Not muchToday I scrambled around madly to get to the grocery store, and then to go buy a new booster seat for the carpooling (rather than making my daughter lug hers in and out of school, I found one of the 1/2 boosters so we can leave it in their car. I'm hoping they will do the same, so that we don't have to move seats around every day). I even managed to take my own bags with me to mega-grocery store, which usually puts my groceries in about a zillion chintzy plastic bags that rip so easily they are not even fit for scooping poop. But today I wheeled on up and announced, blithely, "Oh, I have some bags with me." This did not bring joy to the checker's heart. He was already tossing stuff pell-mell into the chintzy pre-placed plastic bag, and even though I told him to "leave that--I have more than will fit in what I brought," he gave me a surly look and proceeded to slowly and v-e-r-y d-e-l-i-b-e-r-a-t-e-l-y remove every item and repack it in my motley collection of bags, and then to call for back-up because, presumably, it was so very taxing to use 4 large canvas bags rather than the 19 flimsy plastic ones. Other west coast cities have legislated bans or fines on plastic bags, but here in mid-sized, blue-collar regional city, such measures are considered foolish liberal coddling, at best, and a serious infringement of one's civil rights, at worst. (Remember, article 3 or whatever it is--right after the free standing militia, we have the right to waste plastic products. Is this a great country, or what?)

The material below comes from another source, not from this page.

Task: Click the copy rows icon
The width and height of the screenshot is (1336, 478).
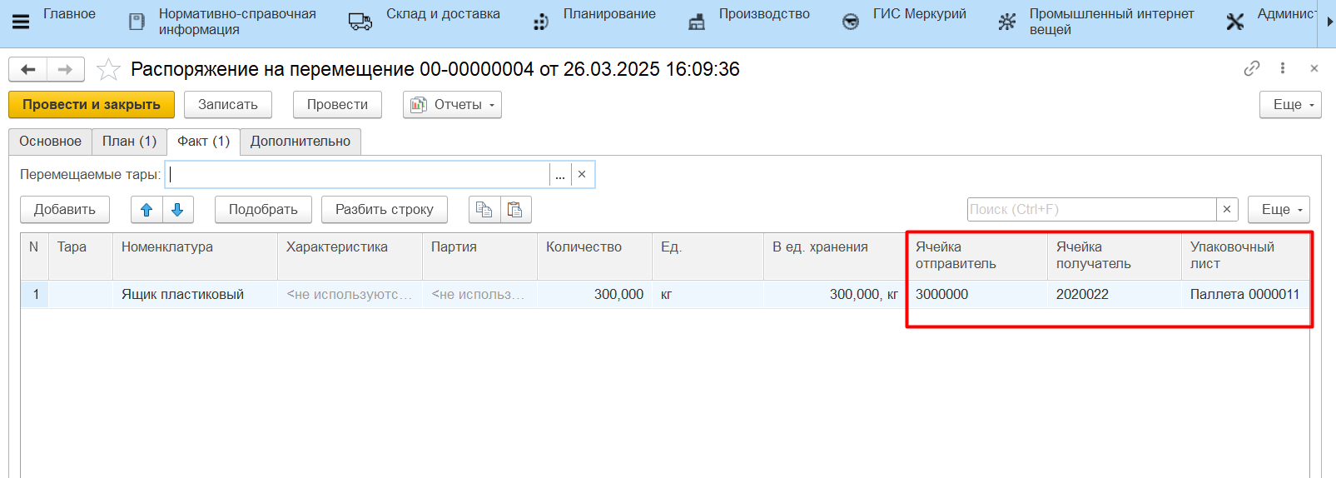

In a lot of ways, I like this town better than my former urban, liberal paradise. In general, daily encounters are friendlier--the service-industry folks around here have been at their jobs a long time, and are firmly entrenched in the community. I see the grocery checkers and mail carriers with their kids at the Y, run into campus colleagues at nearly every restaurant or farmer's market, and get a smile or hello from almost everyone we pass on the street. At least ten houses in my neighborhood are inhabited by local police, firefighters, sheriff's deputies, etc. But there's a certain entrenched defensiveness around here about that nefarious "liberal agenda"--you know, crazy stuff like not driving souped up trucks that sit on huge tires 8 feet above the ground; or neutering pets and keeping dogs indoors, rather than chaining them outside to bark all hours of the day and night; to recycling the numerous items that can be recycled (like a lot of cities, our recycling bins our free, and we pay for garbage pick-up. My next-door neighbors seem not to have gotten the memo: last week they put out plastic garbage bags *filled* with empty cans and bottles from their recent bbq. It was all I could do not to a) move it all to their recycling; b) leave them a nasty note; c) call the eco-police on their lazy, ignorant asses [hyperbole alert! I realize they may come from a more primitive planet where the resources are never renewable...].
I wonder if grocery clerks are like HMO doctors in that they have a certain time limit per order, and a minimum number of orders per day? If so, my heavily laden cart and persnickety bag requests probably do seem like the workings of an unjust universe.
Last word on the subject: these are the most beautiful grocery bags in the world, and they are eco-friendly, tall enough for all your stuff not to fall out, and produced by the aunt of a friend of mine. Go forth and purchase, y'all! These bags actually look good floating around in your car, instead of those grungy co-op-style canvas, the puny local-NPR-affiliate swag, or the lurid brand-advertising ones.
My daughter and I are reading James and the Giant Peach, which is the "everyone reads" choice for her new school. Frankly, I think she's too young to appreciate its subtle word play, ghoulish humor, and fantasticalness, but she's enjoying it--and so am I. She is fascinated by the fact that centipedes don't necessarily have 100 feet, and by the fact that "centi" means 100 and "ped" means foot. This morning, I blew her mind by telling her there were also things called millipedes. I'm really going to miss being the star of her universe and the funniest, smartest person she knows. But it was good while I lasted!